Od dłuższego czasu spekulowało się, że to właśnie Eric Molina będzie ostatecznym rywalem Anthony'ego Joshuy. Obóz Brytyjczyka brał pod uwagę kilku pięściarzy, m.in. Kubrata Pulewa z Bułgarii, ale ostatecznie postawił na Amerykanina. O podpisaniu kontraktu "Drummer Boy" poinformował za pośrednictwem mediów społecznościowych.
Niepokonany na zawodowych ringach Anthony Joshua, który znokautował wszystkich siedemnastu rywali, już teraz uchodzi za jedną z największych gwiazd nie tylko brytyjskiego, ale także światowego boksu. Złoty medalista olimpijski z Londynu od kwietnia jest czempionem organizacji International Boxing Federation. Na koncie ma na razie jedną skuteczną obronę.

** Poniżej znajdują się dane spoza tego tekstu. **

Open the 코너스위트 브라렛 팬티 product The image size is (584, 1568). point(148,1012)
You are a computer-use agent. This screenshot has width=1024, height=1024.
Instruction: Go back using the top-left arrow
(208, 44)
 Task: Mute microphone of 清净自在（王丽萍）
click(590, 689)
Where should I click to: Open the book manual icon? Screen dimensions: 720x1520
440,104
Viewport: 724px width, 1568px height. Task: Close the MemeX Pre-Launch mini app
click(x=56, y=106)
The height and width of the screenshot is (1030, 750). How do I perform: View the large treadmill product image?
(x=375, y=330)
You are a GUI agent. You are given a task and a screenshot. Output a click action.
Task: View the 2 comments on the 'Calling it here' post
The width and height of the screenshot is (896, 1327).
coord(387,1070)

Do starcia dojdzie w hali Manchester Arena w Manchestrze. Możemy być pewni, że w na trybunach zasiądzie komplet ponad dwudziestu tysięcy widzów.
W ostatnim występie Molina znokautował Tomasza Adamka podczas kwietniowej gali Polsat Boxing Night w Krakowie. Sięgnął wtedy po pas IBF Inter-Conti i dzięki temu ustawił się w kolejce do Joshuy. Amerykanin o meksykańskich korzeniach w czerwcu 2015 roku próbował wejść na tron najcięższej dywizji, ale przegrał przez nokaut w 9. rundzie z Deontayem Wilderem.
Adamek po porażce z Moliną powiedział, że kończy karierę. Ostatnio pojawiły się informacje, że "Góral" może wrócić na ring, ale póki co brak oficjalnych wieści w tym temacie.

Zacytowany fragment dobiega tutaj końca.